La vie des films : Poetry de Lee Chang-Dong

Poetry de Lee Chang-Dong

Long-métrage sud-coréen . Genre : Drame psychologique. Année de production : 2009
Date de sortie France: 25 août 2010
Durée : 02h19min

Écrit et réalisé par Lee Chang-Dong

Interprètes :
Yoon Jung-hee - Rôle : Mija
David Lee - Rôle : Wook
Kim Hira - Rôle : Le président
Ahn Naesang - Rôle : Le père de Kibum

Directeur de la photographie : Hyun Seok Kim
Chef éclairagiste : Kim Bada
Coiffeuse : Hwang Hyunkyu
Chef décorateur : Sihn Jeomhui
Monteur : Kim Hyun
Ingénieur du son : Lee Seungchul
1er assistant réalisateur : Park Jungbum
Maquilleuse : Hwang Hyunkyu
Costumier: Lee Choongyeon

Producteur : Lee Joondong

Coproducteur délégué : Michel Saint-Jean

Distributeur : Diaphana Distribution

PoetryD'abord écrivain, Lee Chang-Dong est venu au cinéma dans les années 80 mais s'est fait remarquer surtout en 2007 en réalisant Secret Sunshine où déjà une femme et un enfant nous emmenaient vers des confins où vie et drame tissaient une émotion particulière.

Émotion particulière ici aussi car la construction de ce film a en effet quelque chose de littéraire (mais il est aussi pleinement cinématographique, horizons immenses et verdoyants autour d'une petite ville de la province du Gyeonggi subtilement rendue à l'écran, avec ses couleurs et ses formes de carte postale pourtant si réelles et attachantes, sa vie de quartier, ses destins étroits, peut-être simplement le dessin bouleversant d'un autre monde qui nous est proche, nature qui donne le vertige, implacabilité des espaces, parfois serrés telle la baignoire d'un vieil infirme à laver, parfois ouverts comme l'eau du fleuve Han et sa matière à ensevelir tous les espoirs), la structure nous donnant pas à pas les éléments qui vont faire sens.

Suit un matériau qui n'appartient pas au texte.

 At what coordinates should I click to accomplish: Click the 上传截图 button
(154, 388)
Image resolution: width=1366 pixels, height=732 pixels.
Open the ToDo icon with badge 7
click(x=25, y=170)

Tout comme l'élégante héroïne de 66 ans qui n'est plus trop sûre de son âge (aussi élégante que la Mme Chan de In the mood for love de Wong Kar-wai, aussi drôle et déterminée, dans sa délicatesse éclairée, que la vieille Maude d'Harold), Mija, atteinte des débuts de la maladie d'Alzheimer, prend le poids des choses et des liens qui sont cachés derrière les choses, à mesure que les disparitions, des mots et des gens, ici une petite fille que la dernière image imprime comme une signature, lui permettent de rétablir une justice dans un monde où la réalité n'en a cure. Parce qu'une case manquante, un mot qu'elle oublie, c'est aussi un nouvel espace qui s'ouvre devant elle, une nouvelle appréhension de l'existence, et, pas loin, le déferlement des vérités que les mots justement cachaient. Elle vit avec son petit-fils collégien, parce que sa fille doit travailler loin et ne peut s'en occuper. Elle le nourrit, sans aide de sa fille, et fait la garde-malade d'un vieux riche et le ménage pour subsister. Hasard déterminant, elle prend connaissance d'un cours de poésie et s'y inscrit.

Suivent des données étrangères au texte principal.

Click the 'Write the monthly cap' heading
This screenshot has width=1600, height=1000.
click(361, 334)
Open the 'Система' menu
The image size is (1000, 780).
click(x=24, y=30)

Et Mija, si fine, découvre que cet adolescent qu'elle "subit", "supporte", "accompagne", fruit d'une époque sans valeurs, où la poésie est remisée aux oubliettes ou aux arrière-salles fréquentées par des solitudes en manque de confession, cache aussi quelque chose : son potentiel de destruction qu'il a mis à exécution pendant qu'elle cherchait le bon mot sans le trouver, parce qu'écrire un poème, ce n'est pas si facile dans un monde qui n'en a cure...

Dignement, lentement, le film dure 2h19, la matière filmique semble se malaxer comme l'eau du fleuve Han, nous engourdir et nous happer, nous étirer dans les vaguelettes, nous retourner et nous apprendre que le temps répond aux silences.

On retiendra également une interprétation excellente, les dos se courbent en signe de politesse mais on y lit aussi ce qu'ils essaient lâchement d'écraser, les regards se tordent avant les aveux qui demandent à mûrir avant de s'exprimer, le plus indélicat, un flic gouialleur, se révélant le plus droit. Oui c'est autour de ces gestes à décrypter, de cette intégration palpable des bonnes mesures que l'on doit à la vie, que se distille ce film qui est un poème en lui-même où l'allitération est peut-être la figure de style du récit, le serpent qui siffle sur nos têtes étant ce que les bruits du nouveau monde, internet, les jeux vidéos, le rejet des adultes par une jeunesse râleuse et hagarde à force d'être groggy de virtuel, et l'argent pour tentative de nouvelle valeur, envoient comme un message inversé dans une bouteille à la mer, où s'efface si tristement la calligraphie d'une harmonie violée. Un film vaste.